D'ailleurs, je ne suis pas si sûr d'être là, ni autre-part, ni d'être ce Navjeet à demi mourant. Tout cela, ce grand, immense, insondable Tattva est autant transcendant que naturel, au point que je n'espère rien de mieux, ne souhaite rien de plus que d'être moi-même cet Air qui va et vient partout à sa guise.

Quand je me laisse caresser par le vent, je n'ai pas de contours et pourtant s'installe un profond sentiment de familiarité. Oui, l'étrangeté des cent-milles choses du monde cèdent place à l'évidence d'une grande et indestructible famille. Ce vent est ma famille sans que je sache si je suis le père, la mère, la sœur... Ou tout peut-être ?

Je ne parle pas de Bhuta Shuddi, cette pratique traditionnelle de yoga par laquelle chacun célèbre les Tattvas de façon codifiée en vue d'évoluer et/ou d'aller mieux. Non, je parle de ce que cette pratique est censée induire pour les apprentis spirituels : le retour à la simplicité de sa vraie nature, l'acceptation et la joie infinie d'être une poussière d'étoile non-séparée, domaine où l'ego ne sait plus très bien quoi faire ou penser tant cela le dépasse.

Alors, je reste là un peu comme un idiot, ou comme une mémé assise sur le perron de la maison et pour qui le temps s'est à jamais arrêté.
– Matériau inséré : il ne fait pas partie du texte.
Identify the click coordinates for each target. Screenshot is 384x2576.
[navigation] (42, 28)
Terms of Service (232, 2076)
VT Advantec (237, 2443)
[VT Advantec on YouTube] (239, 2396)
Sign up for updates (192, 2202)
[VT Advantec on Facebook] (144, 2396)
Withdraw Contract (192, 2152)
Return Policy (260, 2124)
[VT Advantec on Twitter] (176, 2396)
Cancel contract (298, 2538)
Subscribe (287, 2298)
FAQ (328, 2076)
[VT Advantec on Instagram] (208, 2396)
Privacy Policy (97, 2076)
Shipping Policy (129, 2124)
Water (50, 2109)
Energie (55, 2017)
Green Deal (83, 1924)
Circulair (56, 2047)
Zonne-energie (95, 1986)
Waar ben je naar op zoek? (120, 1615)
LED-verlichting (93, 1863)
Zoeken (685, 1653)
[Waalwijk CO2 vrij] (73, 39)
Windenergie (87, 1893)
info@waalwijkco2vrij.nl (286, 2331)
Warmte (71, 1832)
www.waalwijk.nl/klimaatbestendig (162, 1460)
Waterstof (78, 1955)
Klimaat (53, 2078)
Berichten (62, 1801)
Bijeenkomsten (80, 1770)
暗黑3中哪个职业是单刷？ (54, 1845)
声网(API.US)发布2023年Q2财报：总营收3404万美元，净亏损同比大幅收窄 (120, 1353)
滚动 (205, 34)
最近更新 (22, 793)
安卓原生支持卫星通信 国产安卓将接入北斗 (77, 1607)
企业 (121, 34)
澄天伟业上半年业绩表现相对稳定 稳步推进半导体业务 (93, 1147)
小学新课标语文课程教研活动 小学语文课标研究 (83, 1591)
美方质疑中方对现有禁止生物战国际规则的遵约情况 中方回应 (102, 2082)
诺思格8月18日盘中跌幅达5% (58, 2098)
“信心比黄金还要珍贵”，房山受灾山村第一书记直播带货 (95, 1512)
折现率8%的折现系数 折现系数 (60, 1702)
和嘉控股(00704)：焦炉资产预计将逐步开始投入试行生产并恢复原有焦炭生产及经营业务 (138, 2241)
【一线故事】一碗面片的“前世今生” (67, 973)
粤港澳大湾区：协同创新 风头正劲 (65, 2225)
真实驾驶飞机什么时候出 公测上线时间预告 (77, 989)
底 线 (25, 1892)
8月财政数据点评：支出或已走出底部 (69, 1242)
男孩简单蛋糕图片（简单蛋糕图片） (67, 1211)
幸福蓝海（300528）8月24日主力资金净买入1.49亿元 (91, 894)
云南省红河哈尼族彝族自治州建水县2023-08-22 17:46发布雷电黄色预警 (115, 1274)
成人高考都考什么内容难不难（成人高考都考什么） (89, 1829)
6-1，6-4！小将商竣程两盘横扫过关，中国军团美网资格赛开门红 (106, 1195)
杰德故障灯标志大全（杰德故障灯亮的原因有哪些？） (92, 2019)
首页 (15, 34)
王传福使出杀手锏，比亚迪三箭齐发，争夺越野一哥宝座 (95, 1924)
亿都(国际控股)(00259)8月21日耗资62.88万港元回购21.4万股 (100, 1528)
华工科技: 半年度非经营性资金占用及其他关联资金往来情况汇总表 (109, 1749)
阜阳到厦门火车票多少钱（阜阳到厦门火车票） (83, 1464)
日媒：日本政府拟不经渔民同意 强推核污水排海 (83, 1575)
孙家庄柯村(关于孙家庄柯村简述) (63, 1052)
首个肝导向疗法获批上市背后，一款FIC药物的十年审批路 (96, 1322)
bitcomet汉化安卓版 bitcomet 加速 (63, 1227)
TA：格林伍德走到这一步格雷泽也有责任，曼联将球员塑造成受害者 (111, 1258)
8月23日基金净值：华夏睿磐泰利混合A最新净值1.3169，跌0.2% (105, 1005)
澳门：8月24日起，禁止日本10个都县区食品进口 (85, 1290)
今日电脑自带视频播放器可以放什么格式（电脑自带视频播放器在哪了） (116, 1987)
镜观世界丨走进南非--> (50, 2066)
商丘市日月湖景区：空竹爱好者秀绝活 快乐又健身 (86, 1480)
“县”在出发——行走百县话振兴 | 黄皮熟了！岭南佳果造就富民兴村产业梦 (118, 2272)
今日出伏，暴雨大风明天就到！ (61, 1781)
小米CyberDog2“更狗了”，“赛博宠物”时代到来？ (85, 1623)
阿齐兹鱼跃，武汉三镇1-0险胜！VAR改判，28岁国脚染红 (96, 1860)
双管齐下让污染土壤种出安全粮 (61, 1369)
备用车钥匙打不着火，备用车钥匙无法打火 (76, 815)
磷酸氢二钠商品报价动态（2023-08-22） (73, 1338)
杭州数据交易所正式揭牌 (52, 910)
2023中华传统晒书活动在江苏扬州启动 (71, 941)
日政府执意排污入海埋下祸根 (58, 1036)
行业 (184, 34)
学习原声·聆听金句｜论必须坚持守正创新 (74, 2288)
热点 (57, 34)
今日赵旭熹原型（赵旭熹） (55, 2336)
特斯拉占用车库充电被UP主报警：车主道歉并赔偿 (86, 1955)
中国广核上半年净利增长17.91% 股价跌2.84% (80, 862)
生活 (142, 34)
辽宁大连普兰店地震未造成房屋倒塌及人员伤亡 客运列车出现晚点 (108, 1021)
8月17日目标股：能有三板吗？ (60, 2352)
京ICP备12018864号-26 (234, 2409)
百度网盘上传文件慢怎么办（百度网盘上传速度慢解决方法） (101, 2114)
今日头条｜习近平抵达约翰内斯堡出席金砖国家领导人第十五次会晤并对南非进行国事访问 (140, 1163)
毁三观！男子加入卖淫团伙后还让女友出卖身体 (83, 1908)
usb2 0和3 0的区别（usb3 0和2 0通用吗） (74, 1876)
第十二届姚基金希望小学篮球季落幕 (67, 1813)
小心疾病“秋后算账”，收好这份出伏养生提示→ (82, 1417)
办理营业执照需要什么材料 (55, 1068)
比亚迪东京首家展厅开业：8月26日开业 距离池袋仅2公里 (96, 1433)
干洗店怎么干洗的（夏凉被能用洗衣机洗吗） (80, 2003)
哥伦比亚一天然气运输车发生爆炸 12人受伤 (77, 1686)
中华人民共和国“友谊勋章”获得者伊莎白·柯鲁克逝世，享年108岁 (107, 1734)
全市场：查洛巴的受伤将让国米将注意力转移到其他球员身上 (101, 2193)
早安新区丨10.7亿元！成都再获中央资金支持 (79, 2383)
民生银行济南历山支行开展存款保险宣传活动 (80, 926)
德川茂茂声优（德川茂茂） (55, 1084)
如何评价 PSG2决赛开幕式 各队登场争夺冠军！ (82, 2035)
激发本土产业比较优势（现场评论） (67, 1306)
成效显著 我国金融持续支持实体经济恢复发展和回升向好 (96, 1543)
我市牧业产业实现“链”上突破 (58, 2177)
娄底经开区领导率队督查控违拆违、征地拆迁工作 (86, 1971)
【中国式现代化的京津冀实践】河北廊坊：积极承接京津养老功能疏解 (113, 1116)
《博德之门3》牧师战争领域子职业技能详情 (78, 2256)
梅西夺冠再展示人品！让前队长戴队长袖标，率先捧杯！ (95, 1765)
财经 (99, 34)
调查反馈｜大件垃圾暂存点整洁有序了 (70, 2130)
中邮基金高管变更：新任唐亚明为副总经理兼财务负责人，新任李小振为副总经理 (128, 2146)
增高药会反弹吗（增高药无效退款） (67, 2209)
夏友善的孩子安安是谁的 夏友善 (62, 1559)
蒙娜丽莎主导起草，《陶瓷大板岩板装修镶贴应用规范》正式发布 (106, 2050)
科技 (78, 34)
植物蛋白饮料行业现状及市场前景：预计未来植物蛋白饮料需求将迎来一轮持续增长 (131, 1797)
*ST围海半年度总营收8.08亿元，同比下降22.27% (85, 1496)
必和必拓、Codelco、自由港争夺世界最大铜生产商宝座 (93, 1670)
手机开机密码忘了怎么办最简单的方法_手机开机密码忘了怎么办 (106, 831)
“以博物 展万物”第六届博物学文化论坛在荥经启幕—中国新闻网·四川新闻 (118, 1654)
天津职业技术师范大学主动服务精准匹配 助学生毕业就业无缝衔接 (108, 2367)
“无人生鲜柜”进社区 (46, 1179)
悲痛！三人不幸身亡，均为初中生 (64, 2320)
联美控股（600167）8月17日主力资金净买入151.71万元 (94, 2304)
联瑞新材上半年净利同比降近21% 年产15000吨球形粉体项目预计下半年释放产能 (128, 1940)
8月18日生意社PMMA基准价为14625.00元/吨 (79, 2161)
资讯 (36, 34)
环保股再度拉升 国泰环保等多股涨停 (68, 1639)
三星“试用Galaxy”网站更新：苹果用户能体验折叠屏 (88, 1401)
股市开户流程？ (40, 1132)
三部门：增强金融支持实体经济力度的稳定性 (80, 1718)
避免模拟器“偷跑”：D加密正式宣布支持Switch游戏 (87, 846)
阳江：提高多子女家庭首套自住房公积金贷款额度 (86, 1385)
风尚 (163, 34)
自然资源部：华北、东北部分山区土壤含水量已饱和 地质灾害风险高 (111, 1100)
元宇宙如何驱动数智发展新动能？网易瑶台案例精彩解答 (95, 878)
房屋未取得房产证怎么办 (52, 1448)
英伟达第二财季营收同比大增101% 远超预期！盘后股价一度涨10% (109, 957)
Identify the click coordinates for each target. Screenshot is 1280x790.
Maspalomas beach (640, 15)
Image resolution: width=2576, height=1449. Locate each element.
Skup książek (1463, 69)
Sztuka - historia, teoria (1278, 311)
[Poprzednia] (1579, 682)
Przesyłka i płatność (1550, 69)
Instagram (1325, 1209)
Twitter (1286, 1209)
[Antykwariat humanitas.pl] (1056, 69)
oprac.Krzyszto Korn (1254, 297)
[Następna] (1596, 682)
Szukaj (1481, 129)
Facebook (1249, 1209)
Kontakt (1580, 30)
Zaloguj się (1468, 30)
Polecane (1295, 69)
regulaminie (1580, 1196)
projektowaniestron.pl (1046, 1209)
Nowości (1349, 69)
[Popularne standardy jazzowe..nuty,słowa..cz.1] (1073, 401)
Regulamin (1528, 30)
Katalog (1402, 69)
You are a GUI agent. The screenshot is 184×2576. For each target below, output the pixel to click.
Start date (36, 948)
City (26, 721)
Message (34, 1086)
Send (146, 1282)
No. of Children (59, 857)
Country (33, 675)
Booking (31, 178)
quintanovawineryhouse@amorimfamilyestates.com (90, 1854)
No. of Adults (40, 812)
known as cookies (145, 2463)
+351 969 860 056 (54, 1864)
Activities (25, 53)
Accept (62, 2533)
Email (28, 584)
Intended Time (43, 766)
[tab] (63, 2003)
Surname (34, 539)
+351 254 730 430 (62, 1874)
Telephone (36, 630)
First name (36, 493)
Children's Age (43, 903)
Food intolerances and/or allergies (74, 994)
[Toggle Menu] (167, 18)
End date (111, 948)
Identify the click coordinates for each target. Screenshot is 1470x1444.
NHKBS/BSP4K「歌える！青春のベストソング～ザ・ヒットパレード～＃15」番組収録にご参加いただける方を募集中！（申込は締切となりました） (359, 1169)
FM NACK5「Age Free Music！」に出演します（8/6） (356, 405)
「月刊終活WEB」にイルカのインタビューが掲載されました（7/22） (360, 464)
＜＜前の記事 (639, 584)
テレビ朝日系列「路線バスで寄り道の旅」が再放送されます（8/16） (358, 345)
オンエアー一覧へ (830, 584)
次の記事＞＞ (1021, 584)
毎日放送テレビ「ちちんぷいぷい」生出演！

Je vois passer parfois quelque pensée, quelque impression ou sensation pour lesquelles il y a de l'affection, de l'admiration et un respect sans borne pour ce Jeu Magique de la Maya libérée.

C'est dans ces arcanes que s'exprime infiniment Kundalini, car cela est son domaine, un domaine sans bord ni direction. Je le dis souvent à tous ces hargneux compliqués de "l'élévation de la Kundalini" : "Pour qu'Elle s'élève, c'est très simple : tombe amoureux.se de l'Univers. C'est tout. Il n'y a pas d'autre voie".

Et puis, je suis aussi avec le soleil qui brule ma peau, et la pluie qui me nettoie et rend plus pur mon cœur meurtri, et la terre qui me soutient et offre toute sa sève, et l'espace duquel il n'y rien à dire, juste à apprécier.

Et je sais que, quand la mort viendra me prendre, elle ne prendra rien, car il n'y a rien hormis cet espace infini de la réalité cosmique, nue et terriblement présente, ornée de multiples apparences, toujours chatoyantes, dansantes et frémissantes, les Nomades Cosmiques...

Évidemment, c'est chouette et utile de pratiquer un yoga, à fond, avec ferveur et intelligence. Mais je veux que tu comprennes que ce ne sont là que prétextes, des supposés destinés à radier ta prétention et tes croyances iniques quant à un futur fruit déjà présent, là maintenant.

Plus techniquement, toutes thérapies confondues, je ressens que seul le Cosmos et ses Tattvas peuvent m'accueillir et me soigner. Le reste, comme pour le yoga, n'est que prétextes et supposés, nécessaires puisque je suis encore pas mal crétin et que je dois admettre que ces Tattvas s'invitent dans certaines spécifications de la matière.